Судья пропустил это мимо ушей и спросил как полагается:
– Какие ходатайства к суду есть у сторон?
– Прошу оставить мне ребенка! – опять выскочила Аля. – Мой бывший муж не может его воспитать. Он…
– Вам еще будет предоставлена возможность высказать свои возражения по существу иска, – прервал ее судья. Ответчица ему определенно не нравилась. – А сейчас я спрашиваю: имеются ли у вас какие-нибудь ходатайства процессуального характера…
…В коридоре Алик с грохотом катал по полу красную пожарную машину.
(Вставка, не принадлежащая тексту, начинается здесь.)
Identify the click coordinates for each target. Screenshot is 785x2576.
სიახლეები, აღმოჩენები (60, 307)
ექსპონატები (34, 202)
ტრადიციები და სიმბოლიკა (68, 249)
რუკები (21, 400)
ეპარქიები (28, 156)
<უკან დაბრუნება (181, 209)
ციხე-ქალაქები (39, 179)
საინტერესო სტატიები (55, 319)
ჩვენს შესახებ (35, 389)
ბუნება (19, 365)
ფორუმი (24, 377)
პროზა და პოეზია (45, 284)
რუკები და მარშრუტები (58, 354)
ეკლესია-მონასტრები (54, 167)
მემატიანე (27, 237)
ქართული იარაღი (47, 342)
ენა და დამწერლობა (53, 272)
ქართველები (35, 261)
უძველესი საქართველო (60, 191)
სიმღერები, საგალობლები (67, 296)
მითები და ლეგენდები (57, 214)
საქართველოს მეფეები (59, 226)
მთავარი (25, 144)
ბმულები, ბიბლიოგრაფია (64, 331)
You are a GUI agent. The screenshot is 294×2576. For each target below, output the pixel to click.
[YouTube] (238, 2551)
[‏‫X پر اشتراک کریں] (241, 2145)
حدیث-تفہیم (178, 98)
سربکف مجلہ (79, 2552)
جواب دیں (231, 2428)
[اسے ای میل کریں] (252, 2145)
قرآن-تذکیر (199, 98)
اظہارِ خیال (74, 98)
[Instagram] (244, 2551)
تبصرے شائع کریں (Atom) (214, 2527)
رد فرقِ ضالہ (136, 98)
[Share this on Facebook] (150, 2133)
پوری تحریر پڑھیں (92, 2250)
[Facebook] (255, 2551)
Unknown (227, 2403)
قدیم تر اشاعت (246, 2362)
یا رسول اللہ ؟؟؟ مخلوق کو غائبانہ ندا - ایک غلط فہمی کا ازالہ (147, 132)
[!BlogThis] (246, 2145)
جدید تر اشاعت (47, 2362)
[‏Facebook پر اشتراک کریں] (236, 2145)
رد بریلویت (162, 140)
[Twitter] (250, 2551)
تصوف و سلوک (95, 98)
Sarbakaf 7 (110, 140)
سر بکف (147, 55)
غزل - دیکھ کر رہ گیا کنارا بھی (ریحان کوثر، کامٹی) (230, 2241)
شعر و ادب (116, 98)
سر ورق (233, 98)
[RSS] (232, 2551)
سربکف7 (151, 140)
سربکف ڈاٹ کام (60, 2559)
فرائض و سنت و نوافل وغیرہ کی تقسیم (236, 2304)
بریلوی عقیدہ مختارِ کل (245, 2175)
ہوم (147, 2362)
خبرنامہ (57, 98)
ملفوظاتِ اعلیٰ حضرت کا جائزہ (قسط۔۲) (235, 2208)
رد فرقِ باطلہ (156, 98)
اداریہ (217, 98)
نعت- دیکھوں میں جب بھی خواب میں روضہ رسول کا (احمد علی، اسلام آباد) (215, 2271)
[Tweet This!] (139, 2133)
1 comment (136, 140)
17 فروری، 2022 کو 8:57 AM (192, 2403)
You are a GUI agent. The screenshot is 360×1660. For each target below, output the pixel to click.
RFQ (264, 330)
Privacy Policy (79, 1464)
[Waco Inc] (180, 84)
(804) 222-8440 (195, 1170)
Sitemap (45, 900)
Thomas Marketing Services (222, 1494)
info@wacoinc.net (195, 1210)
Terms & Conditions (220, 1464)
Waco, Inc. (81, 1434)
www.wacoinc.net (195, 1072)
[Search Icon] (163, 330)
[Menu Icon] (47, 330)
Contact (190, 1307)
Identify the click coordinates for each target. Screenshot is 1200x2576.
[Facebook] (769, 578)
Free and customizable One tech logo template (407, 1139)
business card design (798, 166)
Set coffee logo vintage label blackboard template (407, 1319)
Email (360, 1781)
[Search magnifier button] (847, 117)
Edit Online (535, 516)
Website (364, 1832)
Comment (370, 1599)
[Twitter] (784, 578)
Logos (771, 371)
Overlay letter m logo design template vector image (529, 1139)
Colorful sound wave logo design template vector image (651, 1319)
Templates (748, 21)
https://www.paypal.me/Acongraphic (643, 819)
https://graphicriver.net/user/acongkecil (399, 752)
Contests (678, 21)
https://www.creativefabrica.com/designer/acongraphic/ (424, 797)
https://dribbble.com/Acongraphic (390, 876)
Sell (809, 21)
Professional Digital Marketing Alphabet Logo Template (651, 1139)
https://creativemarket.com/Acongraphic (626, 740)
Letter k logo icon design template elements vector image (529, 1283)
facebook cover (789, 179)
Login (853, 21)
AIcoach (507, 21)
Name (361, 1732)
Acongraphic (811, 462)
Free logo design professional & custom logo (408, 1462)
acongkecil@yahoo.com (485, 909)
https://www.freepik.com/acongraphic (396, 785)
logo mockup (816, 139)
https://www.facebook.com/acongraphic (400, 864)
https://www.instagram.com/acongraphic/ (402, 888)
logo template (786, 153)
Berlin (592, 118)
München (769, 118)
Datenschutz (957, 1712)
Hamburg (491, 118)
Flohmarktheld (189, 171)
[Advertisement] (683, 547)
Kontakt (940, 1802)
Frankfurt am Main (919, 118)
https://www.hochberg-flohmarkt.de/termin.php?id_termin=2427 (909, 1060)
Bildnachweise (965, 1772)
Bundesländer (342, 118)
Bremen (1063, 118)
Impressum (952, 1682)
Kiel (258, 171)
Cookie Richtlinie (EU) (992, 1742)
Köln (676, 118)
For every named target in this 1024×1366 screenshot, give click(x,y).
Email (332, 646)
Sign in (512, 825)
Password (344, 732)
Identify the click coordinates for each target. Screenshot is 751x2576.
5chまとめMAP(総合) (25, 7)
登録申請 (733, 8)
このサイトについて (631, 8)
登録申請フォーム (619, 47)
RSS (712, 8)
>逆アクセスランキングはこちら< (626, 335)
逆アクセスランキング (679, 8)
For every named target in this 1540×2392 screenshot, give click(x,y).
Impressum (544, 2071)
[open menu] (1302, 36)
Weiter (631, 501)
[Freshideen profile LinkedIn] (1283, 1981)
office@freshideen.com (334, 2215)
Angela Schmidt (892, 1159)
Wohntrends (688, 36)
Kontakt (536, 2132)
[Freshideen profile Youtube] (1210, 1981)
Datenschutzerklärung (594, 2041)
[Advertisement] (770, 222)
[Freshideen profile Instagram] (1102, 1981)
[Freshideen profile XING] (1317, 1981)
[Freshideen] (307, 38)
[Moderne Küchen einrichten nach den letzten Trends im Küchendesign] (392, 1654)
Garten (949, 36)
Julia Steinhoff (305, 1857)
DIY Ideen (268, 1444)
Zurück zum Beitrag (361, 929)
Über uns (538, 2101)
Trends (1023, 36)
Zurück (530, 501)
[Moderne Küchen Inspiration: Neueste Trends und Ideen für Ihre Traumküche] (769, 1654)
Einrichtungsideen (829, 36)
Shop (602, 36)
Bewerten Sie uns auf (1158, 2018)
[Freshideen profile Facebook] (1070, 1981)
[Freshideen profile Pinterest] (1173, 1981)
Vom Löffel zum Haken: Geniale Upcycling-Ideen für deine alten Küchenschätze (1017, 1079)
А бабка, сидя на деревянном диванчике, рассказывала что-то вполголоса пожилой соседке, и та горестно кивала головой.
…Заседание продолжалось. Аля говорила спокойно и печально:
– Я понимаю, что без отца ребенку плохо. Но без матери, мне кажется, еще хуже… Я даже не знаю, на что Валентин Георгиевич надеется. Он летчик, работает в разное время, часто задерживается: ну, когда посевная или какие-нибудь случаи… Как же он будет заниматься ребенком?.. Всегда на работе.